Effective sample size (Neff) and R-hat
Effective sample size (Neff) and R-hat are critical diagnostics used in Bayesian analysis to assess the quality and reliability of MCMC simulations. After fitting a Bayesian model using brms, we can use the neff_ratio() and rhat() functions to obtain these diagnostics.
Neff quantifies the number of independent samples from the MCMC simulation. Even though our simulation might generate thousands of samples, these samples are often correlated. Neff adjusts the count to reflect the true amount of independent information we have. A higher Neff means more reliable estimates. Ideally, we want the Neff-ratio (Neff divided by the total number of samples) to be between 0.8 and 1. This range indicates efficient sampling and a good approximation of the posterior distribution.
R-hat assesses whether the MCMC chains have converged. It does this by comparing the variation within each chain to the variation across all chains. A R-hat value close to 1 indicates that the chains have mixed well and are likely sampling from the same posterior distribution. If R-hat is greater than 1.05, it suggests that the chains haven’t converged, meaning our results might not be reliable.

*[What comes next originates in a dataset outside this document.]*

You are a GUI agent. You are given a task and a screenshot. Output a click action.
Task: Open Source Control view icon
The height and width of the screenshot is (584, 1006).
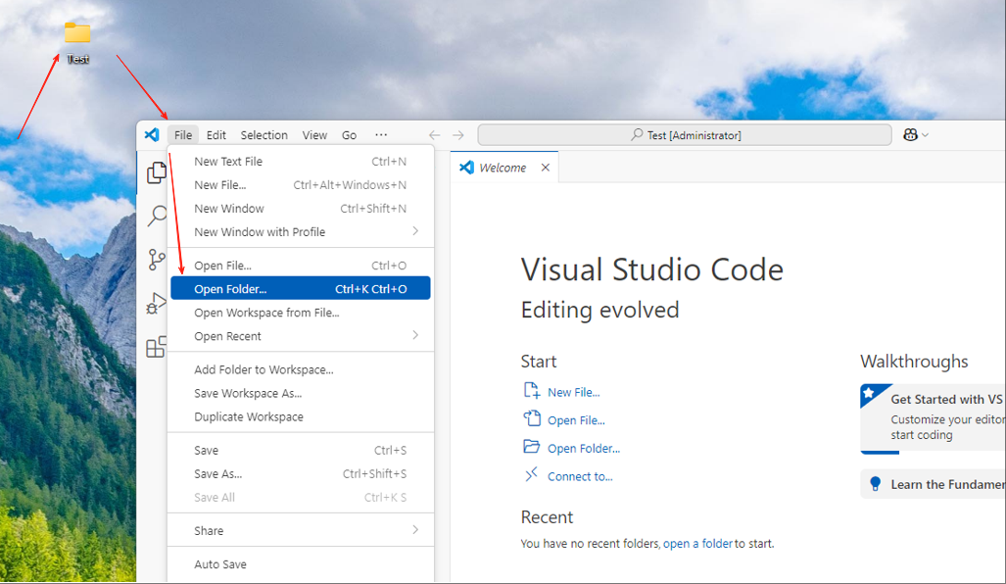pyautogui.click(x=156, y=260)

We can request the Neff-ratio and R-hat for our fitted model as follows:
bayesian2020 |> neff_ratio() b_Intercept b_temp.21 sigma Intercept lprior lp__
1.0059922 0.9451993 0.9383633 0.9957716 0.9897666 0.9644696 bayesian2020 |> rhat() b_Intercept b_temp.21 sigma Intercept lprior lp__
1.0002755 1.0010501 1.0004262 1.0003910 1.0006091 0.9998684 The Neff-ratio for all estimated parameters (b_intercept, b_temp.21, and sigma — that is, the first three estimates in the output) is in the desirable range, this means the chains are well-behaved, with limited autocorrelation reducing the sampling efficiency.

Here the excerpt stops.